Ten Years Ago

Do you remember what you were doing when Lehman Brothers failed and Congress failed to pass the first TARP bill? I clearly remember what I was doing. Ten years ago, I was managing investments, which was really trying to manage clients' fears, during the worst economic crisis since the Great Depression. It was way more interesting than being at Bastrop Federal Satellite Camp, but not as much fun.

It all began with a debt crisis. These occur when markets underwrite and buy too much bad debt. That's not rocket science. Oddly, almost nobody saw the crisis coming, even though the signs were clearly visible. With the credit markets on the brink of collapse, Congress, with it's partisan bickering, failed us. Thankfully there were talented people at the Fed and Treasury Department who put together plans to save the US credit markets and the economy. They went back to Congress and scared them enough that they ultimately passed the second TARP bill.

To create the necessary liquidity in the credit market, the only effective tool available to the Fed and the Treasury Department at that time was to borrow. But solving a debt crisis with more debt is...well, just crazy in the long run. Try that at home and see what happens. Even an inmate knows that ultimately debt has to be repaid, refinanced, defaulted on, or forgiven.

In the case of US sovereign debt, forgiveness is not an option. So we can default (not a great idea), or we can keep refinancing and try to hyper-inflate our way out of it (paying it back with cheaper dollars like a second-rate South American socialist/dictatorship), or we can start spending less while increasing our revenue, paying it back with budget surpluses in an expanding economy.
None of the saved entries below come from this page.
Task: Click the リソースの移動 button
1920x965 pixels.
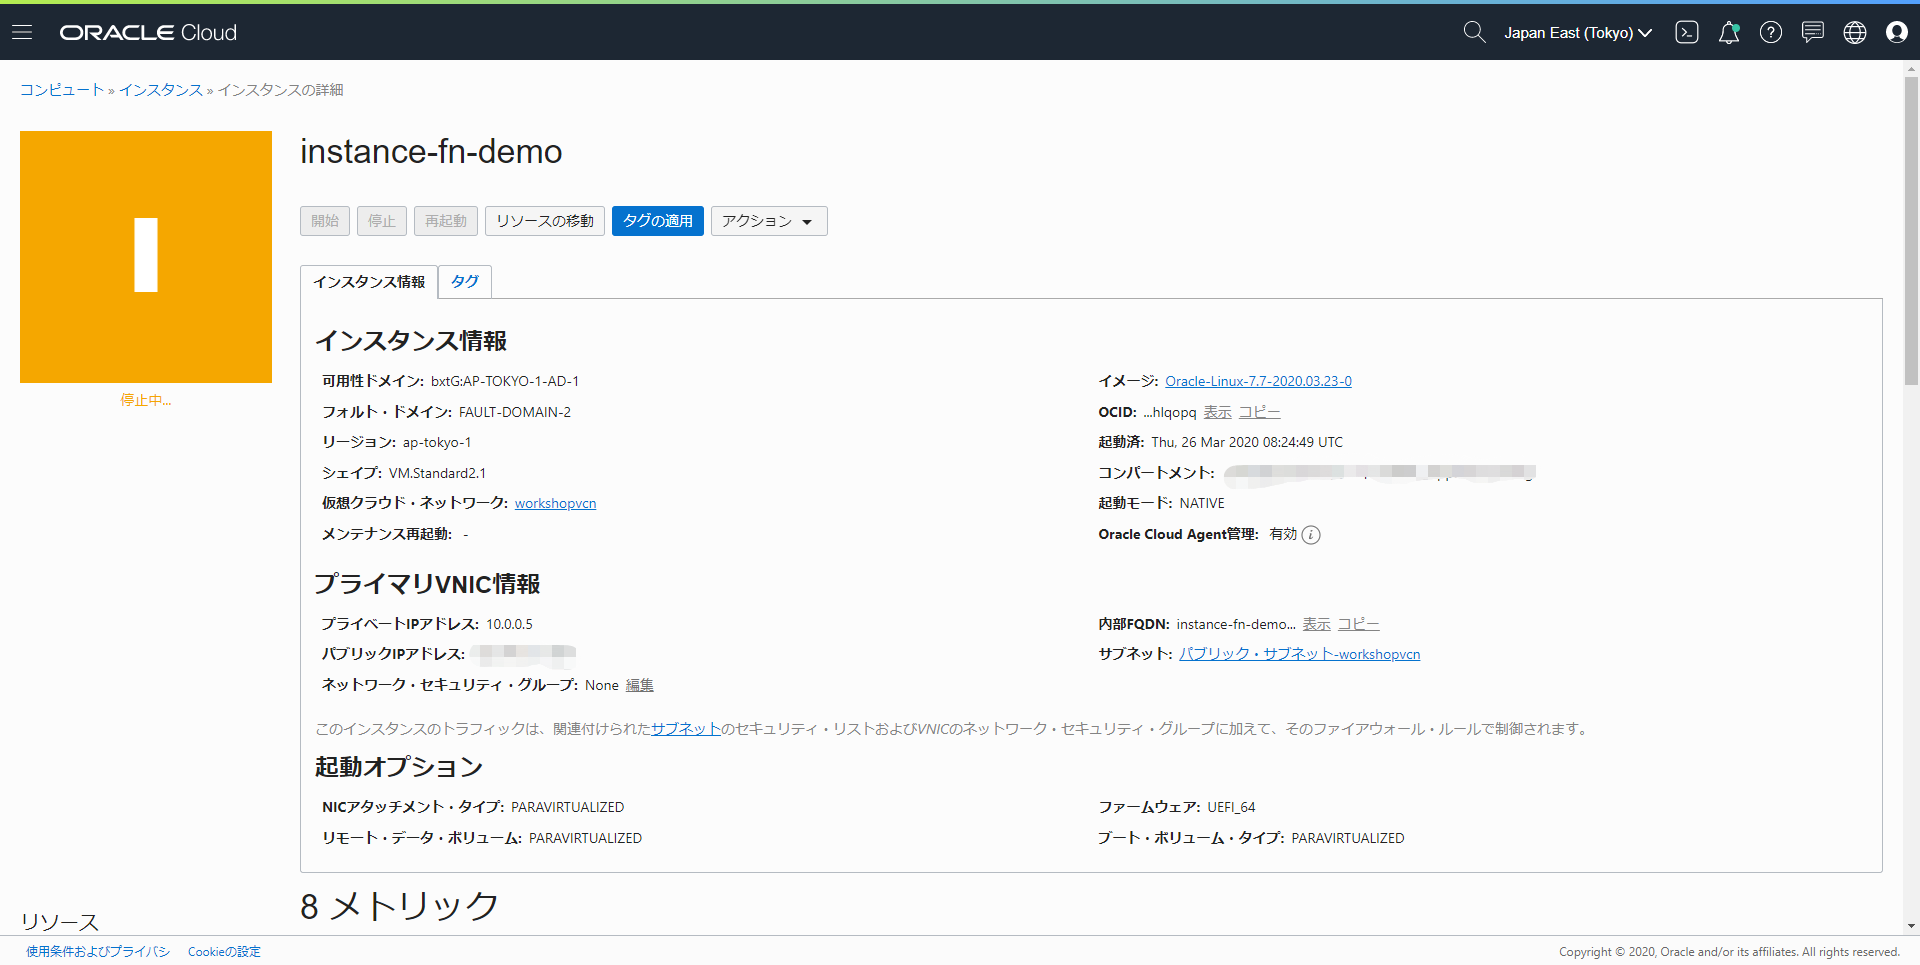Action: pos(544,221)
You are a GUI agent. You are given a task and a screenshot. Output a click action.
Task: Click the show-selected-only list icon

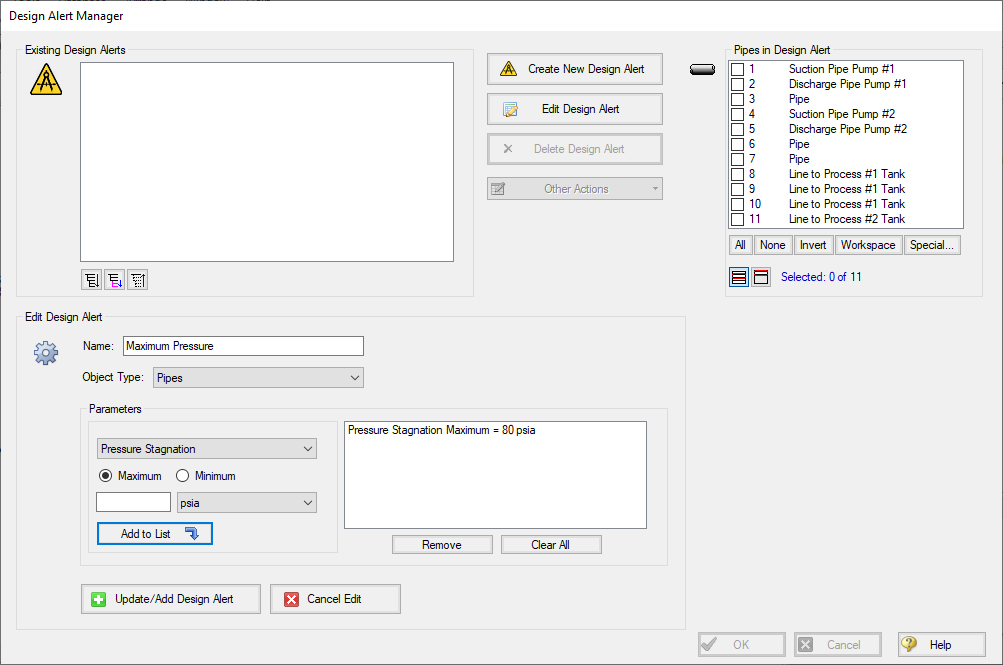760,277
But in the last 10 years, according to a McKinsey report, total global debt has grown about 75%. Sovereign debt has more than doubled. The US federal government alone owes $21.5 trillion, the majority scheduled for refinancing in the next 8 years at higher interest rates. We also face another $100 trillion of unfunded entitlement spending ahead. On top of that, the Fed still owes another $2.3 trillion it bought from banks as part of quantitative easing. That will need to be refinanced as well.

While Trump supporters like to brag about GDP growth of 4%, they're conspicuously silent about the current ever expanding budget deficit in the midst of this growth. In fact, for the FYE 09/30/18, we spent considerably more while federal revenues were flat. Numbers for the last 9 months look even worse because of the tax cuts enacted last year. Real Republicans know that periods of higher economic growth should yield shrinking deficits or, even better, budget surpluses. But these aren't real Republicans. With all due respect, the current leading man and cast of supporting characters seem to be a made for cable TV assortment of crude, lewd, whining, fear mongering, tribal-populists who don't seem to understand the benefits of classic Republican policy like free trade or a sound balance sheet...with all due respect.

The US debt balloon will burst. It's not if, it's simply when; and it won't be pretty. When credit turns south, stocks aren't far behind, followed by the economy. Chances are it will be at it's worst in 2020 when I leave my temporary involuntary home here in the outskirts of lovely Bastrop, Texas. Thanks Obama.